These pictures were taken the day of my mom’s visitation; the day before her funeral. It was Christmas time (notice Frosty). I was worn, sad, and a little anxious.
We started out the day about 4 in the morning, drove 90 minutes to the airport, and flew the 2 1/2 hours to Arizona. We had some time before we needed to be ready, so we headed to the mall. We wandered around, not really intending to buy anything, just wanting to pass the time.
As we passed Frosty, I remembered that we hadn’t taken our family photo for the Christmas letter. We were going to take one over Thanksgiving break when my oldest daughter was home from college, but my mom’s health got worse and I flew to be with her before we were able to take the picture. So Frosty seemed like a good place for an impromptu photo op.
And as usually, the kids had to follow the ‘regular photo’ with a crazy one. I love that about my kids. They know how to act in a socially acceptable and polite way when needed. They even know how to properly pose for a picture. But they also know that it’s okay to be goofy, silly, fun, and different.
For so many years, I was worried about always looking normal and acceptable. My kids have taught me that normal and acceptable can be boring. They’ve taught me to play and laugh. They encourage me to try new things. And they’ve taught me to laugh even when I fail. They and my husband are my biggest cheerleaders.

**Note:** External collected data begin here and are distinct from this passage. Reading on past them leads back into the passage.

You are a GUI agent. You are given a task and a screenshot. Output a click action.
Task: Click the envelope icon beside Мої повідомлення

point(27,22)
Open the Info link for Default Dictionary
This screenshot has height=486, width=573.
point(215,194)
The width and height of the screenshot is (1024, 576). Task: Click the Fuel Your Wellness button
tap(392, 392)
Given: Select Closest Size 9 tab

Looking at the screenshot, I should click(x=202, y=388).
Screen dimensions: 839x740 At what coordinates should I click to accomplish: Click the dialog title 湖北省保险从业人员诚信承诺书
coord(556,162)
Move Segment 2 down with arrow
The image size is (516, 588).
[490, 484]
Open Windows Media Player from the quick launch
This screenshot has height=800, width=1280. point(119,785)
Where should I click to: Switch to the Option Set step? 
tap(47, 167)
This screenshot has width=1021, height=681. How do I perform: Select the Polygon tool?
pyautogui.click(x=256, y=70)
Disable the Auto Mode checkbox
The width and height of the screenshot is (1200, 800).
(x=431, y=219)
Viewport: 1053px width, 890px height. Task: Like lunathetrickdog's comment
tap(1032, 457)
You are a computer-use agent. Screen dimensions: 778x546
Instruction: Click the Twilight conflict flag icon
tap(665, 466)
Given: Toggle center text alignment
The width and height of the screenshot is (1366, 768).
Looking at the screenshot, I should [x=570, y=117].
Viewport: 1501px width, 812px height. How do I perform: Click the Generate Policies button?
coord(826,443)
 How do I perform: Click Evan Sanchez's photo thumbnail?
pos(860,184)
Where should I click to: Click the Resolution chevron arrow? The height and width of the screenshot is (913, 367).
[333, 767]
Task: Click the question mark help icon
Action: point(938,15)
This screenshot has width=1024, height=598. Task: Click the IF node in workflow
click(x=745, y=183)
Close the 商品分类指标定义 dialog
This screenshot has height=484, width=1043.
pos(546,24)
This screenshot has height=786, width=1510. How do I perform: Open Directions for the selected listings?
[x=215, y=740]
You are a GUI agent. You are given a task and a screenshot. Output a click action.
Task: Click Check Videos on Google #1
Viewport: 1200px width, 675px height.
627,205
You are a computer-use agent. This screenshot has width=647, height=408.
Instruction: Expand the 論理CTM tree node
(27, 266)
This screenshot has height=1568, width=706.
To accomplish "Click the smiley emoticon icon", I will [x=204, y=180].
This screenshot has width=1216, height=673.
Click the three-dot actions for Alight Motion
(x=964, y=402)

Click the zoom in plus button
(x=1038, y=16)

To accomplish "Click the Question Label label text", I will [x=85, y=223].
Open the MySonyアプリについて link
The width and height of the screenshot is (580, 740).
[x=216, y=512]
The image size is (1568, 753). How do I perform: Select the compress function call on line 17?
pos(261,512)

So as I look at these pictures, my heart smiles. They remind me that even in the midst of grieving, I can laugh and have moments of joy. And that joy brings hope. Hope that life, even if different than before, will go on and have purpose and meaning.
And if you’re wondering where your pictures are from us, well…… I never got them sent. Maybe next year I’ll be more organized. But I wouldn’t hold my breath if I were you.